Katy Talento, who served as the top health adviser at the White House Domestic Policy Council under President Donald Trump before the pandemic, said the deaths likely included new mothers who refused to comply with COVID vaccine mandates or who felt fearful of leaving home during lockdowns.
“This spike in deaths among America’s new moms is a national catastrophe that shines a spotlight directly on the unscientific government policies put into place during their pregnancies: lockdowns that stressed families and crushed souls and bodies, as well as the dangerous vaccination policies imposed on pregnant workers desperate to save their livelihoods,” Ms. Talento said.
The maternal death rate was highest among Black Americans. According to the CDC, 69.9 Black women died for every 100,000 live births in 2021, 2.6 times higher than the rate for White women.

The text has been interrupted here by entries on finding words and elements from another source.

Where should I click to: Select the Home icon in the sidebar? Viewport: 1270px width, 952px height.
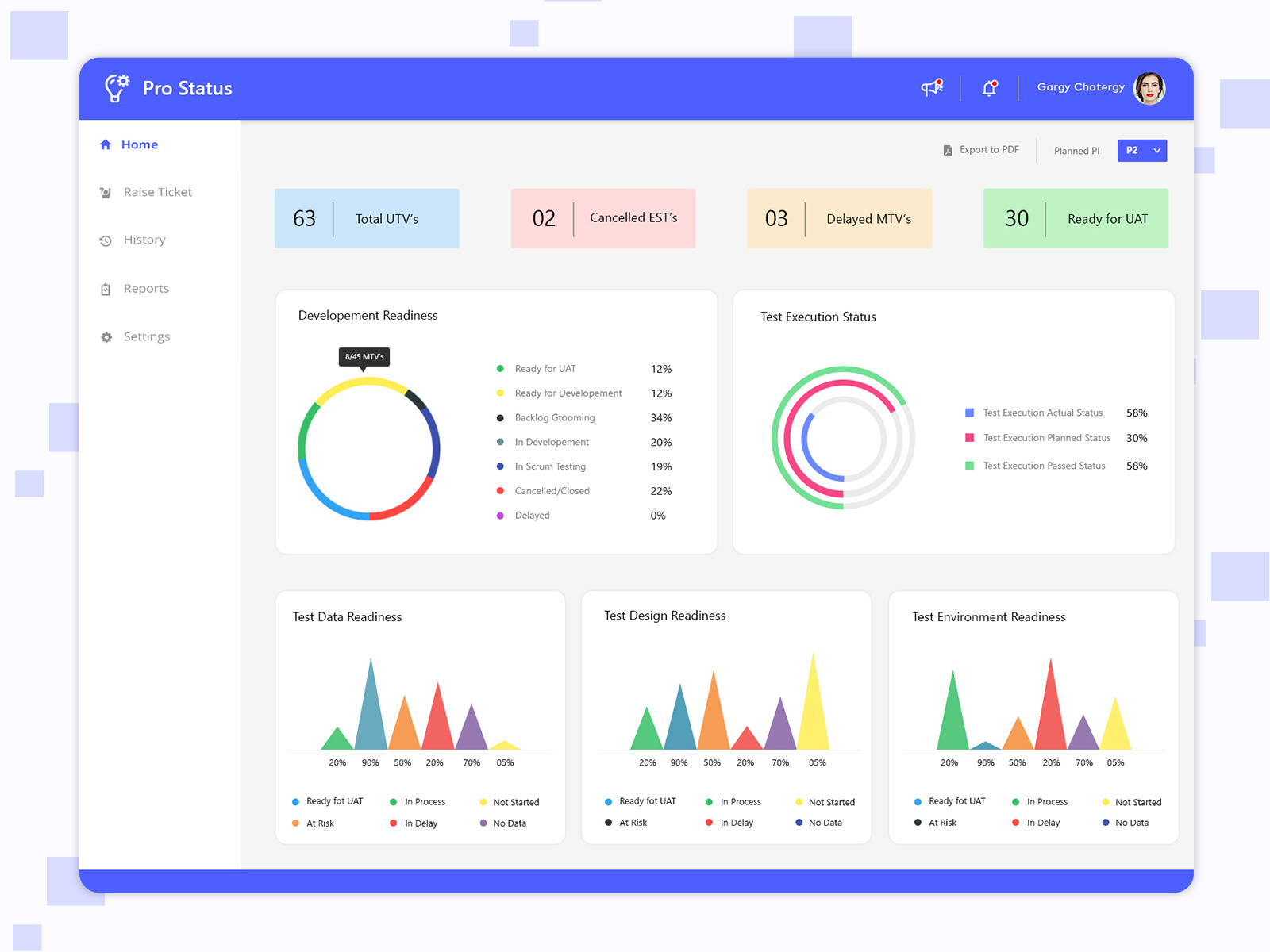106,144
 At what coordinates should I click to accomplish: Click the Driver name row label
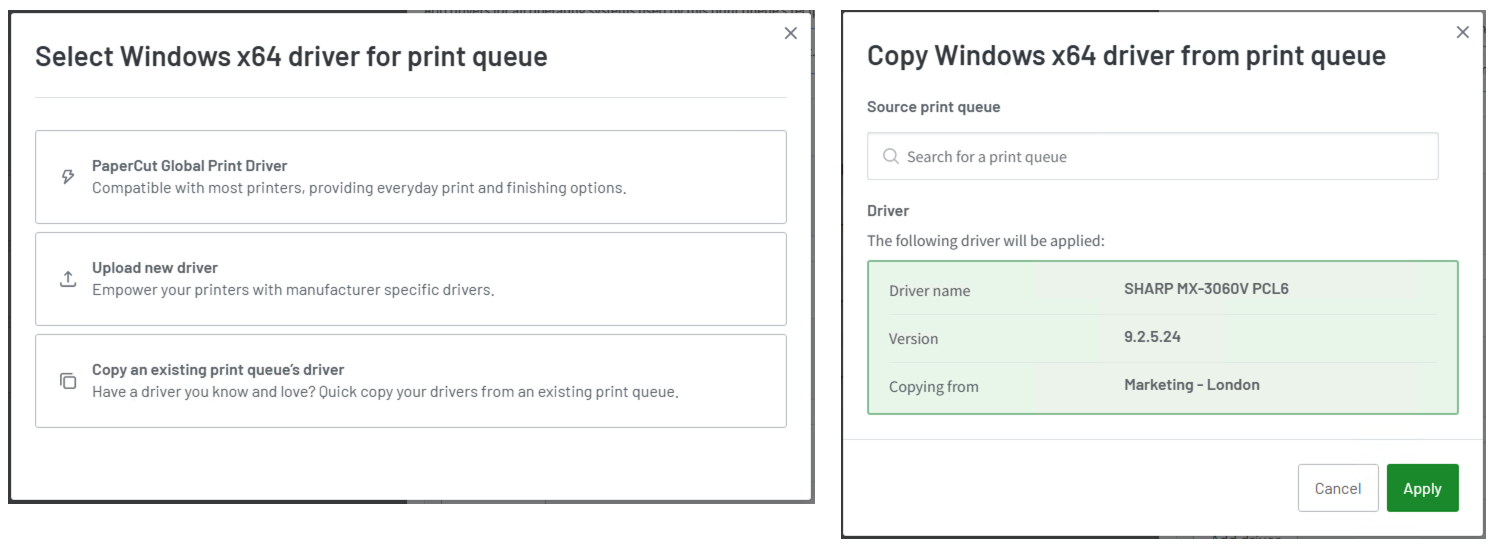click(929, 291)
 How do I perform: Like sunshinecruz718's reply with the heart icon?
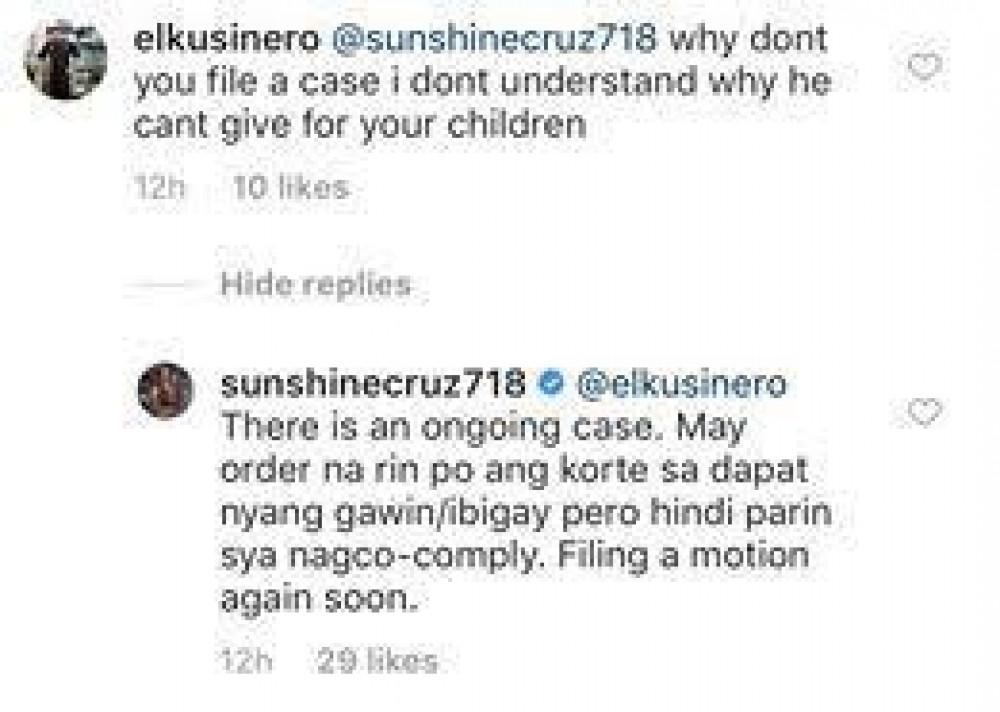(x=924, y=411)
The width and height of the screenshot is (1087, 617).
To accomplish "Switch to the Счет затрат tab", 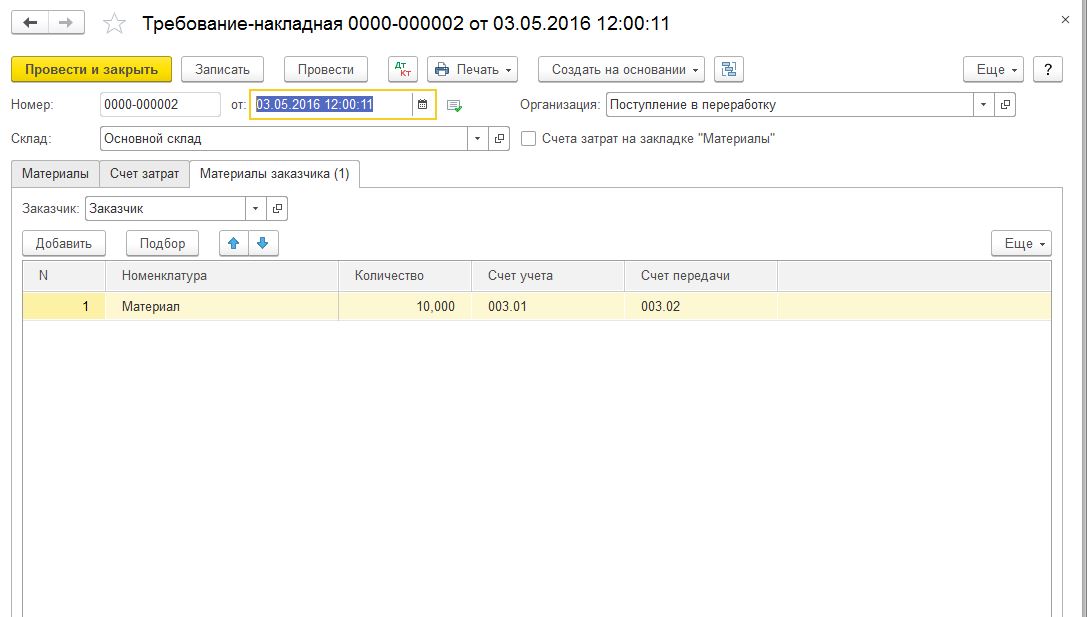I will click(144, 173).
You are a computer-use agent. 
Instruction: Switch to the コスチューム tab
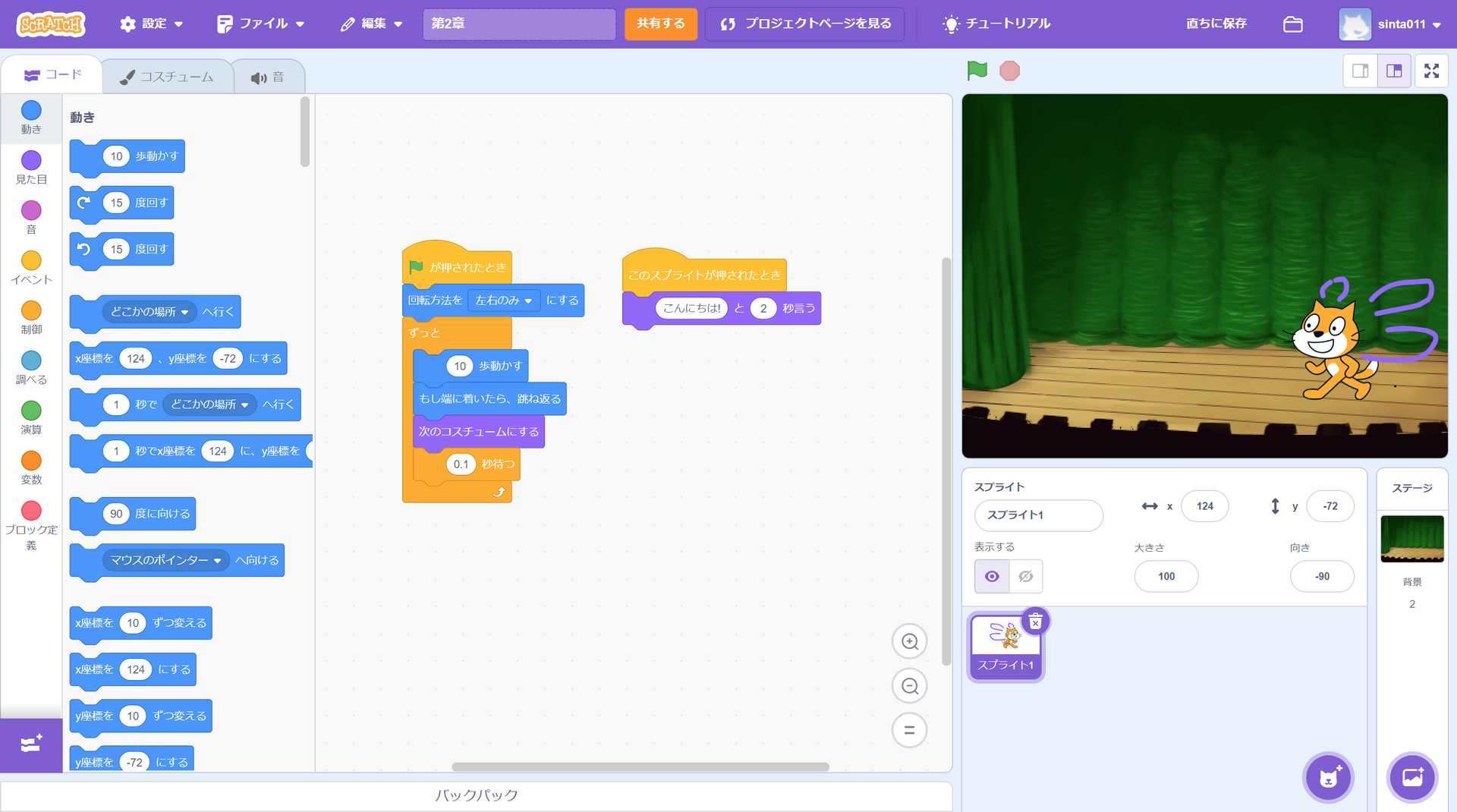[x=167, y=77]
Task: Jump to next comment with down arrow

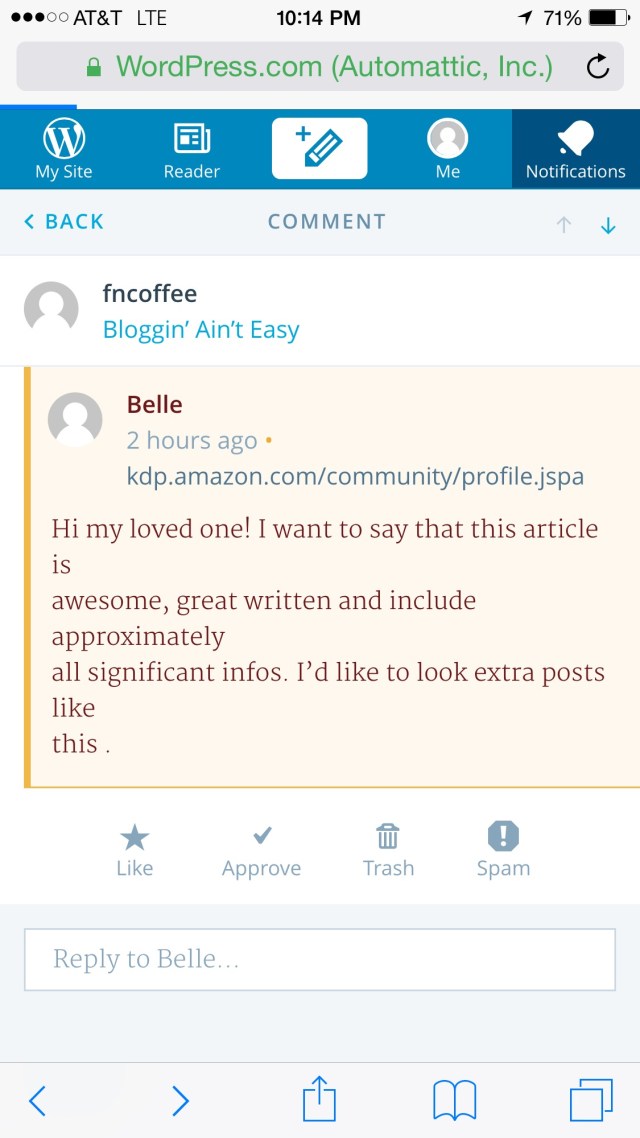Action: pos(608,225)

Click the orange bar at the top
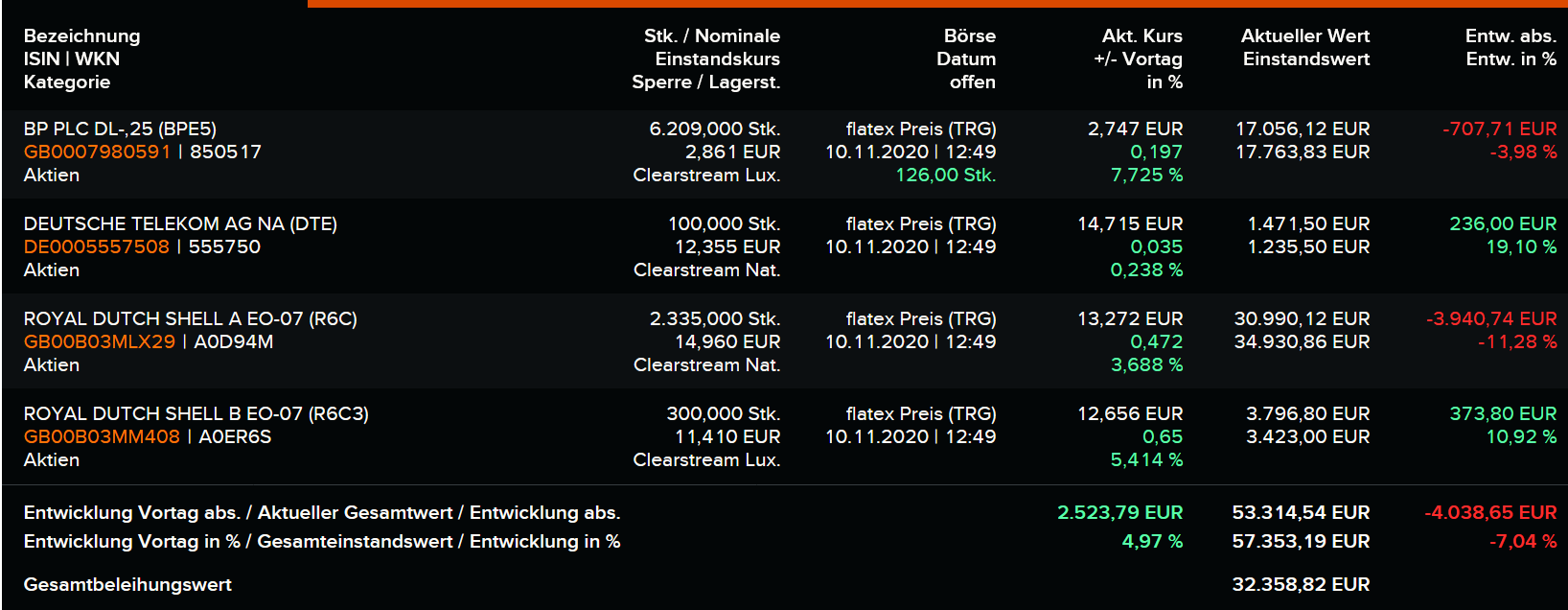point(937,4)
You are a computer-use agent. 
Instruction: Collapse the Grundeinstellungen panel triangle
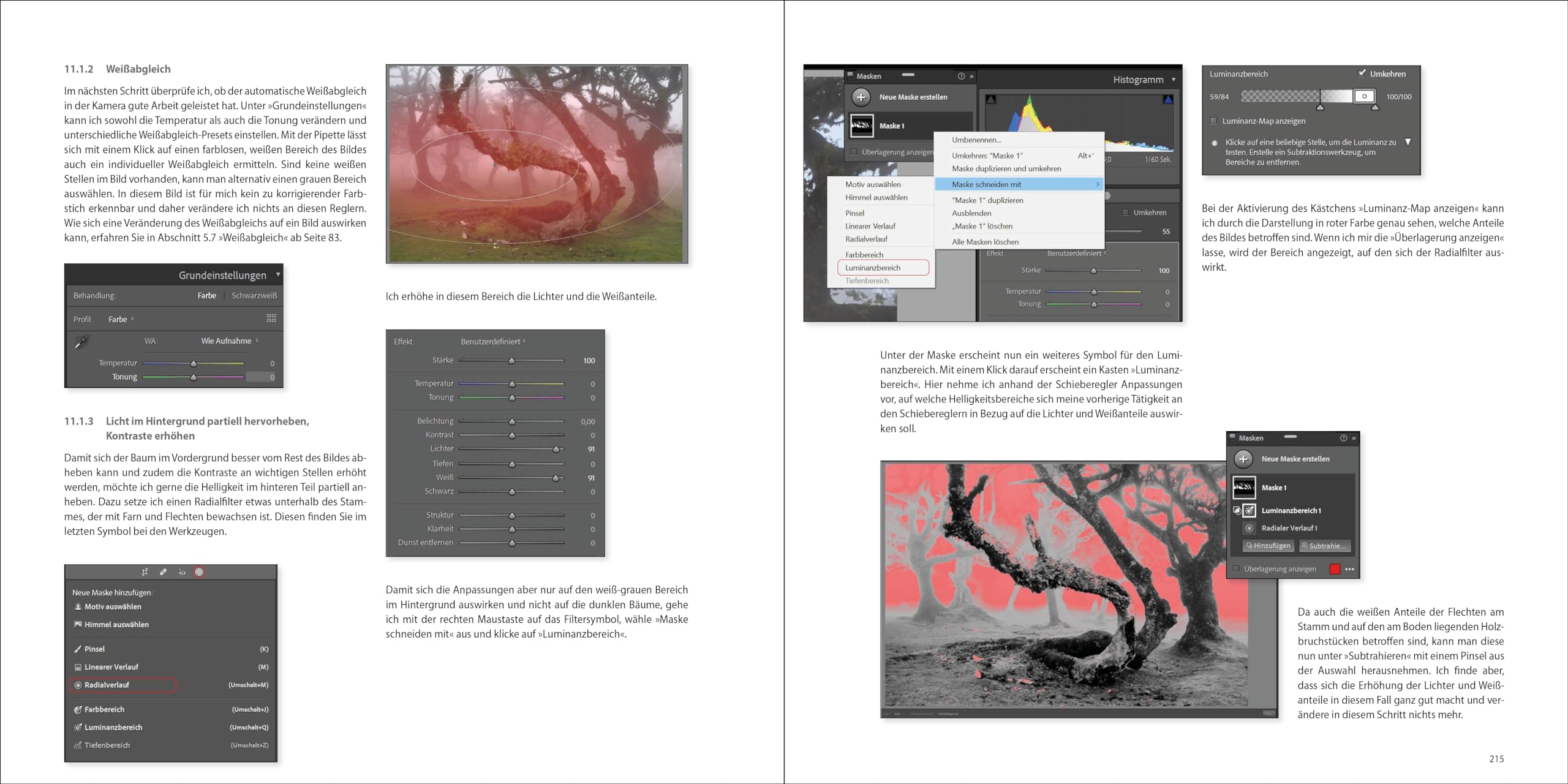278,274
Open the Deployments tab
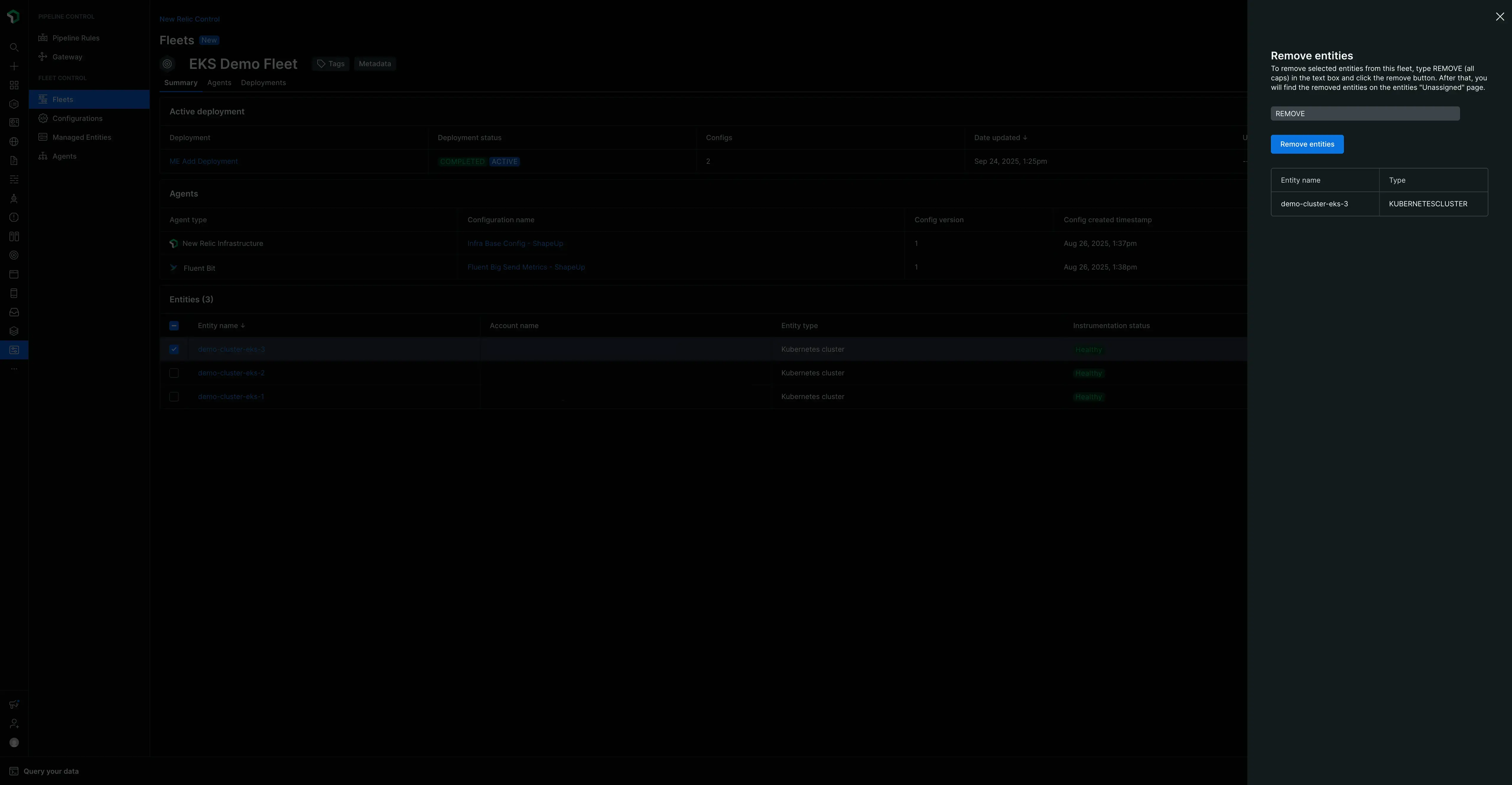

Other factors likely included limited healthcare access and growing financial hardships among poorly-educated mothers amid the restrictions, said clinical psychologist Thomas Plante, a member of the American Psychological Association. He said that added to the psychological stress and fear about catching COVID that led many people to delay or avoid routine medical visits.
“The influencing factors may include a wide variety of issues such as education, health care access and insurance, poverty and other matters,” said Mr. Plante, who teaches at Santa Clara University in California. “As we recover from COVID, one would expect that these trends would reverse, but there are so many potential moderating variables that only time will tell.”